Getting past procrastination often requires understanding precisely what we must do. When it comes to estate planning there are several misconceptions. And they can be very costly.

I Don’t Own Enough to Need Estate Planning

If you have assets that total more than $100,000 in value, your entire estate is subject to Probate Court. A Small Estates Affidavit can distribute an estate with a collective estate value of less than $100,000.

Probate exists because no one can sign our name for us. If you die with assets in your name, a Probate Court judge issues in order, allowing an Executor to be authorized to sign your name and distribute your property to your beneficiates or heirs.  You can appoint someone to sign your name now, and you should have a current Durable Power of Attorney selecting a trusted Agent. However, that document is revoked by law upon death, so it cannot be used to transfer assets at death.

My Estate Planning is Will; My Estate Won’t go into Probate.

All Wills are subject to Probate. A Last Will and Testament is your wishes as to who receives your Estate and under what conditions. If you have a Will and assets in your name, they must go through Probate for distribution. Probate is a long and expensive process, with an average 18-24 months in time and thousands of dollars in attorney fees, bond and filing costs.

I Have Everything in Joint Tenancy

It is true that if you have a property title in more than one name, such as you and your spouse, the title to the property will pass to the surviving joint tenant by right of survivorship. However, upon the death of the survivor, the assets must go into Probate. You should never use Joint Tenancy for estate planning purposes.

Joint Tenancy is also risky. You should never add a new name to a property title. Your property would be subject to that persons’ liabilities, lawsuits, and claims. Also, if you add someone’s name, other than your spouse, to your property title after the purchase, there could be costly capital gains tax consequences.

Finally, even among spouses, if you hold property title in Joint Tenancy, the survivor may add a new spouse to the title. If the surviving spouse dies before the new spouse, then your property is going to the new spouse. And that is not something either of you had in mind right now, or ever.

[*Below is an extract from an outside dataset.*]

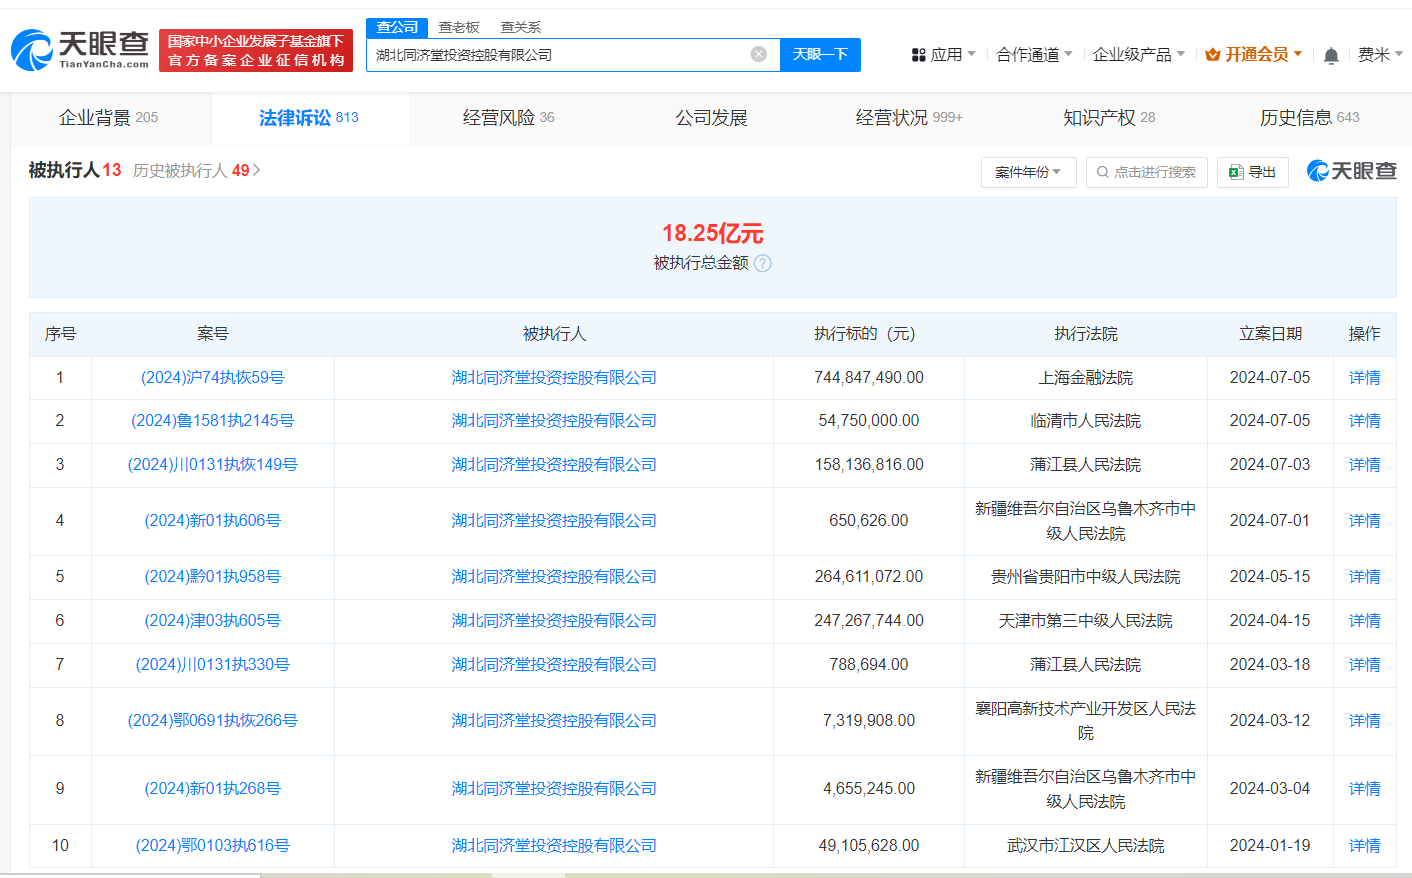
Task: Click the notification bell icon
Action: pos(1331,56)
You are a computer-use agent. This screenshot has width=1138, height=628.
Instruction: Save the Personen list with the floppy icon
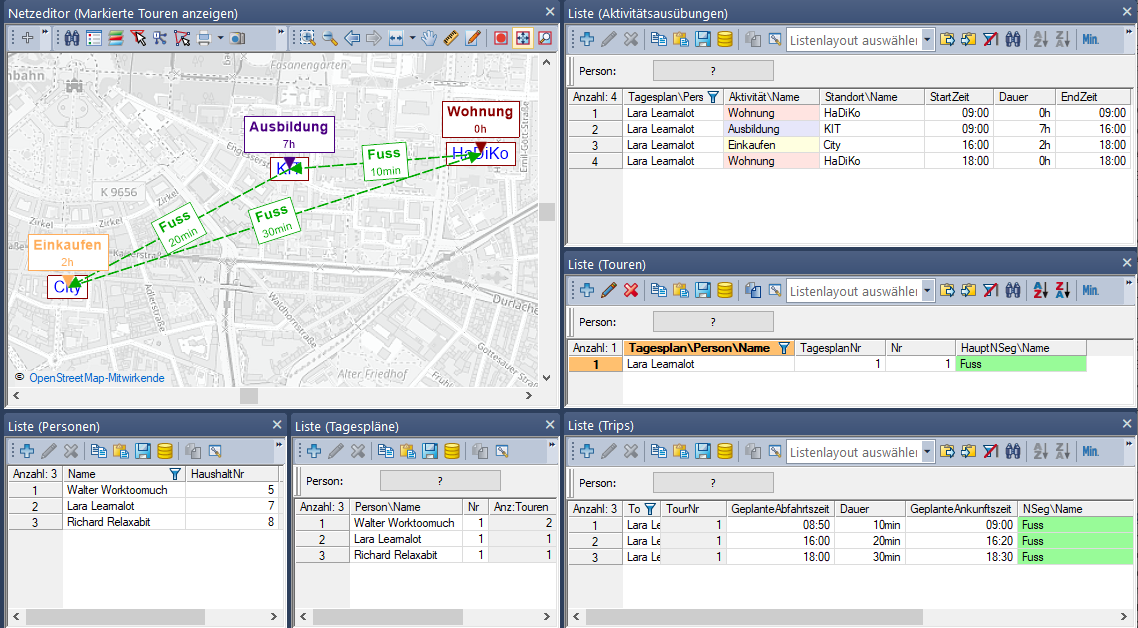pyautogui.click(x=143, y=452)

I Am Too Young for Estate Planning.

No matter what age you are, you are too old not to have an estate plan. Death isn’t something for which we can make an appointment. Sudden events can change everything. Accidents can and do happen to anyone at any time.

Additionally, if you have young children, you must have an estate plan. Naming guardians for your children is one of the most important things you can do.  If you do not do so than the Probate Court decides who gets custody of the kids, and the court controls the money until they are 18 years old. And the kids get everything at 18. Not a good plan.

Living Trusts are Complicated and Expensive.

The exact opposite is true.

A Living Trust is an estate plan that allows you to manage your during your lifetime without restrictions or complications. The Trust then efficiently passes your assets to your chosen beneficiaries after your death. At the end of your life, or if you become incapacitated, if you have property or bank accounts in your name, they are at risk of Probate. You title your assets in the name of your Trust now, and therefore, avoid Probate. Your  Trustee takes care of all distributions to your chosen beneficiaries. Included in a Living Trust are Financial and Health Care Power of Attorney documents.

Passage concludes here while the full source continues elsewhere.